Records shown:

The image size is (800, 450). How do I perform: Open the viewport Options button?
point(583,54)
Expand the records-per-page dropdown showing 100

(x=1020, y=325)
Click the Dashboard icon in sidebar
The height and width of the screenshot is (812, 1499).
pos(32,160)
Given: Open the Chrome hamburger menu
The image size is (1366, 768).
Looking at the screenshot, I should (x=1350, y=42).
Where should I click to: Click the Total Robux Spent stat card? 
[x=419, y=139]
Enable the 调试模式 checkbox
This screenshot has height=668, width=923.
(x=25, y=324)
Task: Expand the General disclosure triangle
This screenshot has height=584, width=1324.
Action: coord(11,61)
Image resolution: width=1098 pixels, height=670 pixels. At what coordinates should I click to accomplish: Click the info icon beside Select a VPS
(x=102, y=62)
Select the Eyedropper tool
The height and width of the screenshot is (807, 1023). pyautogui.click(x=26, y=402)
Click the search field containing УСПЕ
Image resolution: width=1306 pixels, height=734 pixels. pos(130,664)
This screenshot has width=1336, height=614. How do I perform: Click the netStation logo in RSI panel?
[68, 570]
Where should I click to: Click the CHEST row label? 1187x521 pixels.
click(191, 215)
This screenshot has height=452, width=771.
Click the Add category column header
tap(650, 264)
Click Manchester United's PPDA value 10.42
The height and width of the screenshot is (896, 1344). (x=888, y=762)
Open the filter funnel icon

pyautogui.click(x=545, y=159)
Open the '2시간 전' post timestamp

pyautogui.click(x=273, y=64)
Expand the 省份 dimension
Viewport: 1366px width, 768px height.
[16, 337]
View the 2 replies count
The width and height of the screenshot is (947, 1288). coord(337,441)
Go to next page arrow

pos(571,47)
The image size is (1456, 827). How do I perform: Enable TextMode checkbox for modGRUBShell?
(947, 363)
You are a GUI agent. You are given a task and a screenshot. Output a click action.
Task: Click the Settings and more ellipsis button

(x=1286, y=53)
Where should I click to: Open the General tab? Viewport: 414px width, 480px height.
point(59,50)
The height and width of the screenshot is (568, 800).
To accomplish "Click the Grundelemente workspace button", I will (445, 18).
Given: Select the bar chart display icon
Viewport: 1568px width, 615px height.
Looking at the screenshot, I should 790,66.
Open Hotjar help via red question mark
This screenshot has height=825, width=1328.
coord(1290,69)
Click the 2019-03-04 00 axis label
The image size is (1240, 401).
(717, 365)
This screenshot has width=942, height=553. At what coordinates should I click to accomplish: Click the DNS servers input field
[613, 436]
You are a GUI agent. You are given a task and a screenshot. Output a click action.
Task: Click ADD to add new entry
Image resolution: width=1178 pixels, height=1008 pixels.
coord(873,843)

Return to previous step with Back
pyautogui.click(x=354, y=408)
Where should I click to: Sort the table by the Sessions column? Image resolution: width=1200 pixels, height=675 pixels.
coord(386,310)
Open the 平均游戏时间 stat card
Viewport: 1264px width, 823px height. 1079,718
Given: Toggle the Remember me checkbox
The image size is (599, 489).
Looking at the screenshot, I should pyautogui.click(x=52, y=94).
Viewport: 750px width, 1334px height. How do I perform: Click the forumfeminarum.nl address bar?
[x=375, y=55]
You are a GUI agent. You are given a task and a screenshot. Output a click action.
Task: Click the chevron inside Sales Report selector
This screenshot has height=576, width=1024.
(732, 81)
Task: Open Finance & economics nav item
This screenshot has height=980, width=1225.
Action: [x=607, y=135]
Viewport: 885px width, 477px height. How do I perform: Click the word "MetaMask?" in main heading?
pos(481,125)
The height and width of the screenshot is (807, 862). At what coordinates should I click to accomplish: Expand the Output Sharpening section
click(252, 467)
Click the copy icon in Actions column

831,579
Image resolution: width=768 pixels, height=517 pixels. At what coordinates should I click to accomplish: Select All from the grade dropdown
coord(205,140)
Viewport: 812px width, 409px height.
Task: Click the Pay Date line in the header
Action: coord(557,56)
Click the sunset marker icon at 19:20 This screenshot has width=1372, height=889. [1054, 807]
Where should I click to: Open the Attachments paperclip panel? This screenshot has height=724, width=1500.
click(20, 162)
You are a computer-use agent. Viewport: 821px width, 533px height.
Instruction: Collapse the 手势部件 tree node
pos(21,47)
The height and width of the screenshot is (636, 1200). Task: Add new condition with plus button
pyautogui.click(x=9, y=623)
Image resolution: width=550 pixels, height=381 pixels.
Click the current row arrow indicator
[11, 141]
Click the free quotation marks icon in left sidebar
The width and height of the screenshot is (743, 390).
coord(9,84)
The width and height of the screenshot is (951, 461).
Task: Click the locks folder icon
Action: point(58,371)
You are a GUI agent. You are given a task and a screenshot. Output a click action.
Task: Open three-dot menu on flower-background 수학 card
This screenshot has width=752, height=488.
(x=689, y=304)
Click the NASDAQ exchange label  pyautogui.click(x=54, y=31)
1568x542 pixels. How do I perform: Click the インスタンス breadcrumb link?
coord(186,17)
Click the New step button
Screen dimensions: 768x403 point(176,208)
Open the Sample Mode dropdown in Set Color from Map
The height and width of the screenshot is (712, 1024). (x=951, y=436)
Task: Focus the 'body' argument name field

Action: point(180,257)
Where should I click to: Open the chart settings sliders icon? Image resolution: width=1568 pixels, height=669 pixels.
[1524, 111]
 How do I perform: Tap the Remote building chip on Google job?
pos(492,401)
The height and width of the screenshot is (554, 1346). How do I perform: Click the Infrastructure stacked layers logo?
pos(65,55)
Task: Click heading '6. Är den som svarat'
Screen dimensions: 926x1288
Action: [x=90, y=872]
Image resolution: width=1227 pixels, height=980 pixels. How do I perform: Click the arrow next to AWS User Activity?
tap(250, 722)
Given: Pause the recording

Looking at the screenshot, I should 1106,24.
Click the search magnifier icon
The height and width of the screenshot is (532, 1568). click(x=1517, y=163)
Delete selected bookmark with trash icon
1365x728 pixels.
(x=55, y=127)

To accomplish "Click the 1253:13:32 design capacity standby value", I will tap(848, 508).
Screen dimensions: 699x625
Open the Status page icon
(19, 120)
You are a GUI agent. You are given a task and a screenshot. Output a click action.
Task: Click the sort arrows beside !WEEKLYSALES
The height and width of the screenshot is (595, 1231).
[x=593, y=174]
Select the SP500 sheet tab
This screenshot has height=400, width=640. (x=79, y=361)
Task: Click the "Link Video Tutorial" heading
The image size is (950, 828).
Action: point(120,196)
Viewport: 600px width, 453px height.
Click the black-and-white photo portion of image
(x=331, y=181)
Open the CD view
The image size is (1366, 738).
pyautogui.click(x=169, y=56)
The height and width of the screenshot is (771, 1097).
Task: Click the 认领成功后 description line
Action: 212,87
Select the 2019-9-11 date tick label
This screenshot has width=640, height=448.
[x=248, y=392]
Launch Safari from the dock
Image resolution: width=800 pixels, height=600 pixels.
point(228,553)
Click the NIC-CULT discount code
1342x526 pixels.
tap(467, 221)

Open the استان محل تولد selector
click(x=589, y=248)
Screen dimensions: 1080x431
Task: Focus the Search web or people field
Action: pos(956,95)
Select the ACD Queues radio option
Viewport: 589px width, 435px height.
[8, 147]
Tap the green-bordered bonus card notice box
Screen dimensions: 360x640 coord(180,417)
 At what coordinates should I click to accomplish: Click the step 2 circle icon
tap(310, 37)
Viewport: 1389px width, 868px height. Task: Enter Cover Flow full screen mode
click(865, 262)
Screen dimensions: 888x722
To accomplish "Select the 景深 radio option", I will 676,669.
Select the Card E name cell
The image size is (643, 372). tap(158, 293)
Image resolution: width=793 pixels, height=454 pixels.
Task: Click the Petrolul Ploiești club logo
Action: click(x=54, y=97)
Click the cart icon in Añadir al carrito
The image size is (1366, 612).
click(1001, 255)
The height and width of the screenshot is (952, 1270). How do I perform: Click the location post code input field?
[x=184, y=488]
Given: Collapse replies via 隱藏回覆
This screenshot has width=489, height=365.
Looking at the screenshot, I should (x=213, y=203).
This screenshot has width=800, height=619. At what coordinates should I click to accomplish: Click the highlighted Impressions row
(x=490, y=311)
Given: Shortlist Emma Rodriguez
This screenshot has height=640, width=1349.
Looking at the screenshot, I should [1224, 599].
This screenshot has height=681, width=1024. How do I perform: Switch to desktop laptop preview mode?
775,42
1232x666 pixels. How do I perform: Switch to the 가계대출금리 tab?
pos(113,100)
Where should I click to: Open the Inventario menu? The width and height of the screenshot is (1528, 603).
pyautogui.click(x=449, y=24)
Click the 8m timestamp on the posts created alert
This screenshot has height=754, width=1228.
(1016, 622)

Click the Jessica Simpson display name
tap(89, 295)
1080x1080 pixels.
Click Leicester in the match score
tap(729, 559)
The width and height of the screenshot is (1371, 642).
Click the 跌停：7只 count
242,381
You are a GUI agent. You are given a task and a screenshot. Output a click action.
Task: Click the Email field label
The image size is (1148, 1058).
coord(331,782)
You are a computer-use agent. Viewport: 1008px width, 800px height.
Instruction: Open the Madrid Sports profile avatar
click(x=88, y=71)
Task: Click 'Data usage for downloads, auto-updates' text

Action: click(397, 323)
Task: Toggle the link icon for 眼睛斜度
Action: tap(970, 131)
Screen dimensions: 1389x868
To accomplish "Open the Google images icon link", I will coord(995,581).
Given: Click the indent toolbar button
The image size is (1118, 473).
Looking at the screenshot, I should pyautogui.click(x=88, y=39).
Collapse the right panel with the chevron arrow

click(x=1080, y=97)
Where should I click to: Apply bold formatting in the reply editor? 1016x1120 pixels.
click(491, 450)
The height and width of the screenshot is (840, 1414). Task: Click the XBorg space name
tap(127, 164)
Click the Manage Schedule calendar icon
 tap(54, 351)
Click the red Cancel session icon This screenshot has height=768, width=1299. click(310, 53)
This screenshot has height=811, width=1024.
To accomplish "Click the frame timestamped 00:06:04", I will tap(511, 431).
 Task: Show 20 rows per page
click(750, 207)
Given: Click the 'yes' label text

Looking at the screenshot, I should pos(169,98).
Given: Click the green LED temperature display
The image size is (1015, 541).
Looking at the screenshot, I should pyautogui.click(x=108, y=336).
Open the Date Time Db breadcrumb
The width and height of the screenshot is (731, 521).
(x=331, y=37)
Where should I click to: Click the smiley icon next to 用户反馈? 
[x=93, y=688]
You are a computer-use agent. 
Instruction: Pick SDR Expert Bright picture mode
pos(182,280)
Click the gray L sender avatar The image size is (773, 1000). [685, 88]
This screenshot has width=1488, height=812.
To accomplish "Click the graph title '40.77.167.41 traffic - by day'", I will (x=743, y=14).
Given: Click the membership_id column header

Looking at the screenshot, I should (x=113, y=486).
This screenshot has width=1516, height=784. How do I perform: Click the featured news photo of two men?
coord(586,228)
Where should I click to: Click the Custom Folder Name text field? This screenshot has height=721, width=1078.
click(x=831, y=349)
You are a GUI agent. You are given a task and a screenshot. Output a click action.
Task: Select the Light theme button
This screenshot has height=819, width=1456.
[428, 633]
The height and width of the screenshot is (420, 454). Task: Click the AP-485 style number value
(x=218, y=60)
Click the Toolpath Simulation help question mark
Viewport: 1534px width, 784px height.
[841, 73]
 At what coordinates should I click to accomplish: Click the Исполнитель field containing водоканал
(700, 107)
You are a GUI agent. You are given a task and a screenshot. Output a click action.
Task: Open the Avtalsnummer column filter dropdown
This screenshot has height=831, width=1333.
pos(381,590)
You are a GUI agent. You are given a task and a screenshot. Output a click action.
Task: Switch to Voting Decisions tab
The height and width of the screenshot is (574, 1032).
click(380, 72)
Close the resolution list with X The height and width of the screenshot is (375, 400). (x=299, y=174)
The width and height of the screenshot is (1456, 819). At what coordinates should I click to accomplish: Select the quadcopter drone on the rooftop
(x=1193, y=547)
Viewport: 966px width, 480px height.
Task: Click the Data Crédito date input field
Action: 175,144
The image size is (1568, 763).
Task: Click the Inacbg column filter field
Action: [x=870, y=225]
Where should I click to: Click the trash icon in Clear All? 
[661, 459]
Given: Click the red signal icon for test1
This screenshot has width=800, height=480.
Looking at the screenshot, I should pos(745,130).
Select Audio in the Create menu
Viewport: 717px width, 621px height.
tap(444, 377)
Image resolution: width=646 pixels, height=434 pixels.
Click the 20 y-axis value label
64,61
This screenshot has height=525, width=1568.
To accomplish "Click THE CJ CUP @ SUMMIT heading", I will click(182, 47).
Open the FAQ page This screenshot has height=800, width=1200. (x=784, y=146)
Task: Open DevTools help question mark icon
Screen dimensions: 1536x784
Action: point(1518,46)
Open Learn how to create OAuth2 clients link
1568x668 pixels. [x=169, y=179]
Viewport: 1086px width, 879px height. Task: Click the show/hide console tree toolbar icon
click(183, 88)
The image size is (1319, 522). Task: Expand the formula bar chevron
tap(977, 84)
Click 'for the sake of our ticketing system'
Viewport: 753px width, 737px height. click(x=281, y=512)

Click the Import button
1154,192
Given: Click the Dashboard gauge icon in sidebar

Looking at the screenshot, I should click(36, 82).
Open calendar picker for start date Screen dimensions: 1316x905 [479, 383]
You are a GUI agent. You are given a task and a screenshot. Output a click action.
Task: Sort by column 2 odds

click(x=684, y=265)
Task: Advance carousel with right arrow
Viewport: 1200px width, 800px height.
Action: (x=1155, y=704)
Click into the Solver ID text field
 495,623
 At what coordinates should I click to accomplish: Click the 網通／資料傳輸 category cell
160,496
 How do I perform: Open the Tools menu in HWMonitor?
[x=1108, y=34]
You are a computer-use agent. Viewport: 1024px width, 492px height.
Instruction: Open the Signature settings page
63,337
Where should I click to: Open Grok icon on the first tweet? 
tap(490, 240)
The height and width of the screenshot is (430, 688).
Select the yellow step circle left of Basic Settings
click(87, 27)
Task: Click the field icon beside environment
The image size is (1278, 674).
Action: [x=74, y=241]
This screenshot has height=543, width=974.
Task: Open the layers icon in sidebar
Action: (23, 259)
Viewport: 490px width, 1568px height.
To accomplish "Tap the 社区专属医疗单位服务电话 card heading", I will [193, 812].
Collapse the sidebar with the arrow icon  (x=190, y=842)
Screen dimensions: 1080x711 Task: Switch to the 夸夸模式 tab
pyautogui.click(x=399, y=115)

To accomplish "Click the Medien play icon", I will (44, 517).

What is needed:
Your task is to transcribe, with no changes, only the lines of the listing above that lie between the line holding "Click the search field containing УСПЕ" and the line holding "The height and width of the screenshot is (568, 800).", inclusive.

Answer area:
Click the search field containing УСПЕ
Image resolution: width=1306 pixels, height=734 pixels. pos(130,664)
This screenshot has width=1336, height=614. How do I perform: Click the netStation logo in RSI panel?
[68, 570]
Where should I click to: Click the CHEST row label? 1187x521 pixels.
click(191, 215)
This screenshot has height=452, width=771.
Click the Add category column header
tap(650, 264)
Click Manchester United's PPDA value 10.42
The height and width of the screenshot is (896, 1344). (x=888, y=762)
Open the filter funnel icon

pyautogui.click(x=545, y=159)
Open the '2시간 전' post timestamp

pyautogui.click(x=273, y=64)
Expand the 省份 dimension
Viewport: 1366px width, 768px height.
[16, 337]
View the 2 replies count
The width and height of the screenshot is (947, 1288). coord(337,441)
Go to next page arrow

pos(571,47)
The image size is (1456, 827). How do I perform: Enable TextMode checkbox for modGRUBShell?
(947, 363)
You are a GUI agent. You are given a task and a screenshot. Output a click action.
Task: Click the Settings and more ellipsis button

(x=1286, y=53)
Where should I click to: Open the General tab? Viewport: 414px width, 480px height.
point(59,50)
The height and width of the screenshot is (568, 800).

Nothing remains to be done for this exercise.